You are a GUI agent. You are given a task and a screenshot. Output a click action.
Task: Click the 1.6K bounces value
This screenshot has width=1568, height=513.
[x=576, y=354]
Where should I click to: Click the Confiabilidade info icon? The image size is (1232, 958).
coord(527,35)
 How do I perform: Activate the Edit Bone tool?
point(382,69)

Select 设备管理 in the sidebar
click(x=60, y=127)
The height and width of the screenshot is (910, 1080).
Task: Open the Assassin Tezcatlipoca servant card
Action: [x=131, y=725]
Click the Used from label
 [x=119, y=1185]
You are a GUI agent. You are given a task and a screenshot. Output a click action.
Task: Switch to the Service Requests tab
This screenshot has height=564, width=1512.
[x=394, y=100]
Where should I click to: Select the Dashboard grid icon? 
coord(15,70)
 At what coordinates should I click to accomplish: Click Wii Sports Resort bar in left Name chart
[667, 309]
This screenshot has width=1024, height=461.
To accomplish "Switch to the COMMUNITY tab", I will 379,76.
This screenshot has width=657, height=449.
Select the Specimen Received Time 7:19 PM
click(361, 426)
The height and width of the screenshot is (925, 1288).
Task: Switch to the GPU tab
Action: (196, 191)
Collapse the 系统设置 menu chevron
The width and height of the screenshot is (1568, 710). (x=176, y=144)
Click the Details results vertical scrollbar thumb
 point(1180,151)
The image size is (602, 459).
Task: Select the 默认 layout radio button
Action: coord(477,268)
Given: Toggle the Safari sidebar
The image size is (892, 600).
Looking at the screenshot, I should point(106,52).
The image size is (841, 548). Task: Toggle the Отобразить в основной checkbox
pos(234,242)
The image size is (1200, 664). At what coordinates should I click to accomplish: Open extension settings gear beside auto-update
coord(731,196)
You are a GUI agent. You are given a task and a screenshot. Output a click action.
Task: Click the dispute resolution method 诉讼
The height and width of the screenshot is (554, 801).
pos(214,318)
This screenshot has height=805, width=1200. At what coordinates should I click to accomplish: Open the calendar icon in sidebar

--

● Exercise prompt
Give the data again, unchanged in every line.

● Solution
You are a GUI agent. You are given a task and a screenshot. Output a click action.
Task: Click the 1.6K bounces value
This screenshot has width=1568, height=513.
[x=576, y=354]
Where should I click to: Click the Confiabilidade info icon? The image size is (1232, 958).
coord(527,35)
 How do I perform: Activate the Edit Bone tool?
point(382,69)

Select 设备管理 in the sidebar
click(x=60, y=127)
The height and width of the screenshot is (910, 1080).
Task: Open the Assassin Tezcatlipoca servant card
Action: [x=131, y=725]
Click the Used from label
 [x=119, y=1185]
You are a GUI agent. You are given a task and a screenshot. Output a click action.
Task: Switch to the Service Requests tab
This screenshot has height=564, width=1512.
[x=394, y=100]
Where should I click to: Select the Dashboard grid icon? 
coord(15,70)
 At what coordinates should I click to accomplish: Click Wii Sports Resort bar in left Name chart
[667, 309]
This screenshot has width=1024, height=461.
To accomplish "Switch to the COMMUNITY tab", I will 379,76.
This screenshot has width=657, height=449.
Select the Specimen Received Time 7:19 PM
click(361, 426)
The height and width of the screenshot is (925, 1288).
Task: Switch to the GPU tab
Action: (196, 191)
Collapse the 系统设置 menu chevron
The width and height of the screenshot is (1568, 710). (x=176, y=144)
Click the Details results vertical scrollbar thumb
 point(1180,151)
The image size is (602, 459).
Task: Select the 默认 layout radio button
Action: coord(477,268)
Given: Toggle the Safari sidebar
The image size is (892, 600).
Looking at the screenshot, I should point(106,52).
The image size is (841, 548). Task: Toggle the Отобразить в основной checkbox
pos(234,242)
The image size is (1200, 664). At what coordinates should I click to accomplish: Open extension settings gear beside auto-update
coord(731,196)
You are a GUI agent. You are given a task and a screenshot. Output a click action.
Task: Click the dispute resolution method 诉讼
The height and width of the screenshot is (554, 801).
pos(214,318)
This screenshot has height=805, width=1200. At what coordinates should I click to accomplish: Open the calendar icon in sidebar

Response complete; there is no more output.